Disclaimer: This is not to bash my ex. This is also my version of things so be mindful of that OK? Good. We're going to call him Leslie for this. Leh we start de show!
I met Leslie on the first day of school and I immediately disliked him. He was everything I hated in people. He seemed to think so highly of himself while it was obvious that he was over compensating. In other words he reminded me of the things that I hated about myself. Some thought it would be hilarious to say that we were together and that bothered me. I have always been a vicious creature and one day in my attempt to make clear to the world exactly how much I disliked him our Spanish teacher probably saw the pain and came to his defense. I called him many names and ended with 'pork chop' the teacher then turned and said "OK sparerib, enough". I was so annoyed! Not just because she gave me a name but that she gave me one matching his. I may have been many things but I was nothing like that swine.
Fast forward to the end of year 2 and I had finally entered puberty. For some people puberty is awful but for me it offered chocolate milk skin and small but perky boobs. I was excited and by the time we got to year 3 I was madly in love. We were together and happy except we were a secret.
Now girls/ladies if at any time a guy is not shouting from the rooftops that he loves you then he does not. If you are always a secret, then run. The reason Leslie kept me a secret is simply because he want to keep his options open and after an interesting event he broke it off with me and 2 weeks later started openly pursuing another girl. I hated him! See girls are sometimes extremely fickle and we tend to dream about a house and kids at 15 when guys are just wondering how far the can go tonight. If you are young and in love do not think that your relationship will stand the test of time. There are few that survive high school.

[Dataset section]:
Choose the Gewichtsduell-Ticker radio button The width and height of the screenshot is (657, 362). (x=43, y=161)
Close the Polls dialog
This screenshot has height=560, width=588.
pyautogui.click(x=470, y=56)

[Parts of the exercise]:
A. Which numbers are written as numerals in the post about Leslie? List each together with the word it goes with.
B. Can you extract the passage of the post about Leslie from "Now girls/ladies if" up to and including "survive high school.", word for word?

[Answers provided]:
A.
year 2
year 3
2 weeks
at 15

B.
Now girls/ladies if at any time a guy is not shouting from the rooftops that he loves you then he does not. If you are always a secret, then run. The reason Leslie kept me a secret is simply because he want to keep his options open and after an interesting event he broke it off with me and 2 weeks later started openly pursuing another girl. I hated him! See girls are sometimes extremely fickle and we tend to dream about a house and kids at 15 when guys are just wondering how far the can go tonight. If you are young and in love do not think that your relationship will stand the test of time. There are few that survive high school.